Now that they are off the ground, the U.S. and European spacecraft are crossing 500 million kilometers of space to reach Mars. Between now and January, NASA engineers will command the U.S. vehicles to make several course corrections and change their orientation periodically to ensure their solar energy panels face the sun.

But as Mr. Weiler points out, the voyage is the easy part. The hard part comes at arrival.

"Landing on Mars is tough. I mean, too many things can go wrong, too many moving parts!," he said.

The spacecraft are to arrive at Mars at a speed of more than 19,000 kilometers per hour. NASA engineer Arthur Amador says an intricate series of steps has to occur to deploy their landers and bring them to a halt on the ground within only six minutes.

"That type of deceleration and all of the many critical events that need to occur precisely during those six minutes is one of the things that really adds the most difficulty and risk to landing on Mars," he explained.

First, the landers must separate from their speeding spacecraft above the Martian atmosphere and enter it at exactly an eleven-and-a-half degree angle. This low angle limits heating caused by friction with the atmosphere.

"If it's not exactly right, then we could overheat the vehicle and that would be a problem," emphasized Mr. Amador .

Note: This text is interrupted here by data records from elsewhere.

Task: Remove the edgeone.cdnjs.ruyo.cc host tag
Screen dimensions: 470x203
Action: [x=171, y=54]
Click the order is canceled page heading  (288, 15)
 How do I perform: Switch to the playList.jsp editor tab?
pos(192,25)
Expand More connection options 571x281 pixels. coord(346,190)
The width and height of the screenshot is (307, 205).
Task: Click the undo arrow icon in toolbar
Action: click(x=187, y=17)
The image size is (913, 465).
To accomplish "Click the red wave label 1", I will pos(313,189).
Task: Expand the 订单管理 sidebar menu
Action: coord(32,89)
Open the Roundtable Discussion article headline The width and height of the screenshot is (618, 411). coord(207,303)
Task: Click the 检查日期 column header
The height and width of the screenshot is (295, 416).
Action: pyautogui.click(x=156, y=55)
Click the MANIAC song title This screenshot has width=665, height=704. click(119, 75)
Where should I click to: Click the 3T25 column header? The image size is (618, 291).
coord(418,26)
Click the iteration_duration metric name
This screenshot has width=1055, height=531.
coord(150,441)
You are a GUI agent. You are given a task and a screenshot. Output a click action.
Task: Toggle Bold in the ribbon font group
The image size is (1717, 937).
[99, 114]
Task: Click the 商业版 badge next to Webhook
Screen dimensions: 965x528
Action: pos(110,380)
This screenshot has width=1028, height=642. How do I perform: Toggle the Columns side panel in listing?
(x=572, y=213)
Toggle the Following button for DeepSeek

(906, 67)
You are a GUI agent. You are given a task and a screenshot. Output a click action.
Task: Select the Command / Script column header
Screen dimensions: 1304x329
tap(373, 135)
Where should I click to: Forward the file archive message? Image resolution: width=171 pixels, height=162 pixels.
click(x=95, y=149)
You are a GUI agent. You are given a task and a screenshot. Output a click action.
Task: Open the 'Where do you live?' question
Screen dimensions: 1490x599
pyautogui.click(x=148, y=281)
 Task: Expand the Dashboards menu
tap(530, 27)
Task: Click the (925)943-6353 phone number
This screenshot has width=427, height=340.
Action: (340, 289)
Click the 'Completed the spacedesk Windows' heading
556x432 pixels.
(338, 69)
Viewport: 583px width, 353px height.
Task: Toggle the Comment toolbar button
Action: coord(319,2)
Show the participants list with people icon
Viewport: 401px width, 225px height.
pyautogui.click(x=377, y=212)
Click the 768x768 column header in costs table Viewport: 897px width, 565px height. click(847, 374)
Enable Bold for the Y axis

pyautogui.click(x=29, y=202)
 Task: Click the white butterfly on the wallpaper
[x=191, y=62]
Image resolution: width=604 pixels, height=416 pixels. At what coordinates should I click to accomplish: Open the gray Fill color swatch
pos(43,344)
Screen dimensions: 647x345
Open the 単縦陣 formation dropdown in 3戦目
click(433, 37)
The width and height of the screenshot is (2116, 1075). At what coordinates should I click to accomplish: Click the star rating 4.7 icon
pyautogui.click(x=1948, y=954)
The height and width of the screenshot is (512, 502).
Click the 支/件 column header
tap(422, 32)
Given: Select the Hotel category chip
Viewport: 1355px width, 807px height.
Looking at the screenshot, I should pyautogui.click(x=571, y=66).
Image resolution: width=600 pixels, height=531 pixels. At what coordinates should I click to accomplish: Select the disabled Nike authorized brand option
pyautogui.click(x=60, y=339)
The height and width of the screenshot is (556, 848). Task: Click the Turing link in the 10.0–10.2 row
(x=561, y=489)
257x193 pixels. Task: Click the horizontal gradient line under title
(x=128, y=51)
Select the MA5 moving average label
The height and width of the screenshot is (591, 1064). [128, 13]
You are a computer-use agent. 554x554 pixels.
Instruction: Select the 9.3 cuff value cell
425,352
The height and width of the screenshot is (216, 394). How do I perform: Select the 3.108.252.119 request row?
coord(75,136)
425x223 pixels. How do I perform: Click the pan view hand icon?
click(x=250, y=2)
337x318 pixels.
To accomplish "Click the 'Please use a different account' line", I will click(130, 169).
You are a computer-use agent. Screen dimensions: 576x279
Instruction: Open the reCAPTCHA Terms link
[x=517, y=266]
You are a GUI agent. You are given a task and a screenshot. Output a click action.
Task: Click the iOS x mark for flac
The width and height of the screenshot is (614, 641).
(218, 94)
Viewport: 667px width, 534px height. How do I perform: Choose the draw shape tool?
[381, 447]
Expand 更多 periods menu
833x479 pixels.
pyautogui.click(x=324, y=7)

The atmospheric friction will help slow the landers, but parachutes must deploy at 8.5 kilometers above the surface to slow the descent still more. Twenty seconds later, the bottom halves of their heat shields are jettisoned and the top halves unreel a 20-meter tether to lower the landers further.

Seconds before touchdown, gas generators inflate tough airbags five times stronger than steel. Then retrojets fire to stop descent 15 meters above ground. The tethers are cut and the landers fall to the ground on their protective cushions, bouncing and rolling to a halt.

Even if all goes as planned, Ed Weiler stresses the unexpected could interfere. "We can do absolutely everything right and we'd get a gust of wind that exceeds the limits, which ruins the mission," he said. "All it takes is a boulder the wrong size in the wrong place. So that's why I'm glad we have two rovers."

A second one increases the odds that some data is gathered in case the other landing fails.

As intricate as a Mars touchdown is, NASA has succeeded with the same parachute, rocket, and airbag drop before, during the 1997 Pathfinder landing. Arthur Amador says that after the 1999 losses, the space agency added more backup systems and put the craft through more testing and reviews.

"We believe that given our design and our validation program and the margins that we've put into our mission plan, we ought to be okay," he said.

If so, the landers will each release a six-wheeled rover to travel up to one kilometer over three months. They will examine rocks and sample the atmosphere to ascertain the history of Mars' climate and determine if life could have survived there.